## GIVEN DATA
╭──

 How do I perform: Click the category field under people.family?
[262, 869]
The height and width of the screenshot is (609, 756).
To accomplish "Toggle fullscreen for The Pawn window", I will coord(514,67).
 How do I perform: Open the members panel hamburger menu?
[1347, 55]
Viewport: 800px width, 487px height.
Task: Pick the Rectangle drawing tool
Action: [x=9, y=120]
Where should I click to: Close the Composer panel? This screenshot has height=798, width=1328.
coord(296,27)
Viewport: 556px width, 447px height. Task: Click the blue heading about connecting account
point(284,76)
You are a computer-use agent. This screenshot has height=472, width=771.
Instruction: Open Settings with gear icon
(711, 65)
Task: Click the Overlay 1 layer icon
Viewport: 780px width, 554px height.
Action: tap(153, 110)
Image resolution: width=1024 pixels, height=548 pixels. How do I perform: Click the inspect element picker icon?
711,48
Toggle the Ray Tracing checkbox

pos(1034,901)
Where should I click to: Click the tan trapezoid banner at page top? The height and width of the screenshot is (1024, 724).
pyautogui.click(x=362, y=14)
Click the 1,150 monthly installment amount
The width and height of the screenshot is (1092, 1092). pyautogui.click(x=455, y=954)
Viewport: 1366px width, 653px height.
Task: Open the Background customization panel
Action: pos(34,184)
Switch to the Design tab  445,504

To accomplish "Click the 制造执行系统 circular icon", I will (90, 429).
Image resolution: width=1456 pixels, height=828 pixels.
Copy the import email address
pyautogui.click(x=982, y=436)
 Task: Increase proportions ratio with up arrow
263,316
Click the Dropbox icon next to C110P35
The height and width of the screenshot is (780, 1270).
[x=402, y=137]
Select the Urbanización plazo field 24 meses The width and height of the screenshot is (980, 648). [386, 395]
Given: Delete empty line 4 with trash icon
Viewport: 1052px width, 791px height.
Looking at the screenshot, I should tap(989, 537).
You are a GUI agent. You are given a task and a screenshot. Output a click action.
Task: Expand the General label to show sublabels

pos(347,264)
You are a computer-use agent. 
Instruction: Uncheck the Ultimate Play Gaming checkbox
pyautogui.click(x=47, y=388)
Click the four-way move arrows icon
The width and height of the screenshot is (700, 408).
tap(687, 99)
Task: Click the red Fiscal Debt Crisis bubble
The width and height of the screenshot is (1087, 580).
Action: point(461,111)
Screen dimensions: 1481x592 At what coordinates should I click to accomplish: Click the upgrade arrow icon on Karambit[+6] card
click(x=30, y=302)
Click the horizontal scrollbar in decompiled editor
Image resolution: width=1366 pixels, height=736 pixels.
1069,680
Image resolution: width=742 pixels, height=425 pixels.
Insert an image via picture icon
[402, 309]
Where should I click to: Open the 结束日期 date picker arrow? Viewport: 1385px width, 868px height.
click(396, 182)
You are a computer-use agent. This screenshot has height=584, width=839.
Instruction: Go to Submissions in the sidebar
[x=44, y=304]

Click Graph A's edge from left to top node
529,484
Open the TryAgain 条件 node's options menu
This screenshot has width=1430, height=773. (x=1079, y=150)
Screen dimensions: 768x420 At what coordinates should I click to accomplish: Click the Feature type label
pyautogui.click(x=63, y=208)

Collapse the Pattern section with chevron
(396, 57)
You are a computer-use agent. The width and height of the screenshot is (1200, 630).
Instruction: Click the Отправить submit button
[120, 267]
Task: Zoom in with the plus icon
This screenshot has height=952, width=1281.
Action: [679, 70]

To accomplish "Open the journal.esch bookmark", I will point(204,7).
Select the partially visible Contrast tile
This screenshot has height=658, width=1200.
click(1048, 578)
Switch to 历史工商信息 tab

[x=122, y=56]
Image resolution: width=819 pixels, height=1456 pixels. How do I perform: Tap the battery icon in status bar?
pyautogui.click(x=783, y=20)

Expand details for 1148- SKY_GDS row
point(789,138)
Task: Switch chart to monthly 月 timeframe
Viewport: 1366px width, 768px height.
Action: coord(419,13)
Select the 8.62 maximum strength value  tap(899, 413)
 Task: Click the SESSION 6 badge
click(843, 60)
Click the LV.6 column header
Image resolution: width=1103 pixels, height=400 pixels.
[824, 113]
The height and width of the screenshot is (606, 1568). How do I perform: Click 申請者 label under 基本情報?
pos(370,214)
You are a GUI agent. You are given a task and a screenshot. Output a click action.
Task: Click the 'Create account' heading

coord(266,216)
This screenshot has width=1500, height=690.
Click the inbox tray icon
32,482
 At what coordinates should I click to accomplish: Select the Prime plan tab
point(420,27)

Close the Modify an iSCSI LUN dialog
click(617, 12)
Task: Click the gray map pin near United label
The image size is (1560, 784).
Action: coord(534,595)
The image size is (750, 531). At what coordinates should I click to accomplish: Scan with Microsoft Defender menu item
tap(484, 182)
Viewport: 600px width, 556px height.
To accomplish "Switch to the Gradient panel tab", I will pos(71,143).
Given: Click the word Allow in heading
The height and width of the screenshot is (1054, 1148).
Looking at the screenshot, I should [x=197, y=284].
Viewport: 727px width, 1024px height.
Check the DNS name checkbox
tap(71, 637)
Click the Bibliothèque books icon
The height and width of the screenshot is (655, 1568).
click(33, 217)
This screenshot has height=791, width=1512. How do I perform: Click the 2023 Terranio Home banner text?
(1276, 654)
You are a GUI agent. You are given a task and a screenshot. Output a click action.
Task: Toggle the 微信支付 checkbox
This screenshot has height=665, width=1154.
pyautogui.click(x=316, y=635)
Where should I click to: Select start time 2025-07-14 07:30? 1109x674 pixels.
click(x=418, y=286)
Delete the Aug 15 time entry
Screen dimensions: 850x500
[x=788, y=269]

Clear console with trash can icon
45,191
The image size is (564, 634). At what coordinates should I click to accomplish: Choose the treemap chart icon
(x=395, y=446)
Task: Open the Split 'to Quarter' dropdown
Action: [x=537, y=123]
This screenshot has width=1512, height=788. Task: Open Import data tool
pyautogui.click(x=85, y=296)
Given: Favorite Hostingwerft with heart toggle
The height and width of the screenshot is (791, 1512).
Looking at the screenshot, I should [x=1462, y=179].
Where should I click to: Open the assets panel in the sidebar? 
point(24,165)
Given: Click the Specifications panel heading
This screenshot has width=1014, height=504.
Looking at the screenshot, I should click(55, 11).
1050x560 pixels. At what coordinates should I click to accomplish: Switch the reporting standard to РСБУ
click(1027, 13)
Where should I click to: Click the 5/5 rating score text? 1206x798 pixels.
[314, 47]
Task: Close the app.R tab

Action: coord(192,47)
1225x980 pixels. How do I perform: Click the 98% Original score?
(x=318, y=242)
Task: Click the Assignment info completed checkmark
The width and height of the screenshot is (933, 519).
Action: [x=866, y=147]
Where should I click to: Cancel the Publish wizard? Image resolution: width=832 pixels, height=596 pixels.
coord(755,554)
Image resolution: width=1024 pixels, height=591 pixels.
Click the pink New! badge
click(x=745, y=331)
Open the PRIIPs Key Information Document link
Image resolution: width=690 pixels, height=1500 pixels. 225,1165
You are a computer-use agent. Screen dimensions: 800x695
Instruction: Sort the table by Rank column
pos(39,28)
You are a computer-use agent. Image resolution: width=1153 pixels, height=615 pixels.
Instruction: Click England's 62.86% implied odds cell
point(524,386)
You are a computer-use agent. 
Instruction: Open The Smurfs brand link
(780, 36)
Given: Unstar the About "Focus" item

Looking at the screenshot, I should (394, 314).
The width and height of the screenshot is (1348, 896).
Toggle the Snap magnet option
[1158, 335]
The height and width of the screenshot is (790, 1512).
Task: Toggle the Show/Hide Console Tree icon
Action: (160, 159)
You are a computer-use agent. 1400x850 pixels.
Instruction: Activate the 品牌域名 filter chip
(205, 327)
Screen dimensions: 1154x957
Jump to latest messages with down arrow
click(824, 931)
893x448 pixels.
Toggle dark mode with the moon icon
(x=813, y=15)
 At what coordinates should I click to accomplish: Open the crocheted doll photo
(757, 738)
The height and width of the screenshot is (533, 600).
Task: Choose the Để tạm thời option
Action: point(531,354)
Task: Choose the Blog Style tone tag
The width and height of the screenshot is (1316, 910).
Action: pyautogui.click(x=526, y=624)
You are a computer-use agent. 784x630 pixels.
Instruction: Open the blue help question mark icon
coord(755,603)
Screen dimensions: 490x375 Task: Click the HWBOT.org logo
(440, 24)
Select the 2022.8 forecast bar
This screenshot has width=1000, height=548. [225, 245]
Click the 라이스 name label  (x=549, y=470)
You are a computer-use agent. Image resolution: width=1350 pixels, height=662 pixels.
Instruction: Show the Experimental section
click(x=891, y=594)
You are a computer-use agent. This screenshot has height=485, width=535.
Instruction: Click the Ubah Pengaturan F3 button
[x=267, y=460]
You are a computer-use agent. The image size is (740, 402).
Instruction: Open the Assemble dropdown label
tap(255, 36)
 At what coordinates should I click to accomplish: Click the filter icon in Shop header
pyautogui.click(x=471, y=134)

╰──

## PROMPT
Would you please copy, word for word, everything above from the line containing "Click the LV.6 column header" down to the line containing "Given: Favorite Hostingwerft", those two lines included?

## TASK SOLUTION
Click the LV.6 column header
Image resolution: width=1103 pixels, height=400 pixels.
[824, 113]
The height and width of the screenshot is (606, 1568). How do I perform: Click 申請者 label under 基本情報?
pos(370,214)
You are a GUI agent. You are given a task and a screenshot. Output a click action.
Task: Click the 'Create account' heading

coord(266,216)
This screenshot has width=1500, height=690.
Click the inbox tray icon
32,482
 At what coordinates should I click to accomplish: Select the Prime plan tab
point(420,27)

Close the Modify an iSCSI LUN dialog
click(617, 12)
Task: Click the gray map pin near United label
The image size is (1560, 784).
Action: coord(534,595)
The image size is (750, 531). At what coordinates should I click to accomplish: Scan with Microsoft Defender menu item
tap(484, 182)
Viewport: 600px width, 556px height.
To accomplish "Switch to the Gradient panel tab", I will pos(71,143).
Given: Click the word Allow in heading
The height and width of the screenshot is (1054, 1148).
Looking at the screenshot, I should [x=197, y=284].
Viewport: 727px width, 1024px height.
Check the DNS name checkbox
tap(71, 637)
Click the Bibliothèque books icon
The height and width of the screenshot is (655, 1568).
click(33, 217)
This screenshot has height=791, width=1512. How do I perform: Click the 2023 Terranio Home banner text?
(1276, 654)
You are a GUI agent. You are given a task and a screenshot. Output a click action.
Task: Toggle the 微信支付 checkbox
This screenshot has height=665, width=1154.
pyautogui.click(x=316, y=635)
Where should I click to: Select start time 2025-07-14 07:30? 1109x674 pixels.
click(x=418, y=286)
Delete the Aug 15 time entry
Screen dimensions: 850x500
[x=788, y=269]

Clear console with trash can icon
45,191
The image size is (564, 634). At what coordinates should I click to accomplish: Choose the treemap chart icon
(x=395, y=446)
Task: Open the Split 'to Quarter' dropdown
Action: [x=537, y=123]
This screenshot has width=1512, height=788. Task: Open Import data tool
pyautogui.click(x=85, y=296)
Given: Favorite Hostingwerft with heart toggle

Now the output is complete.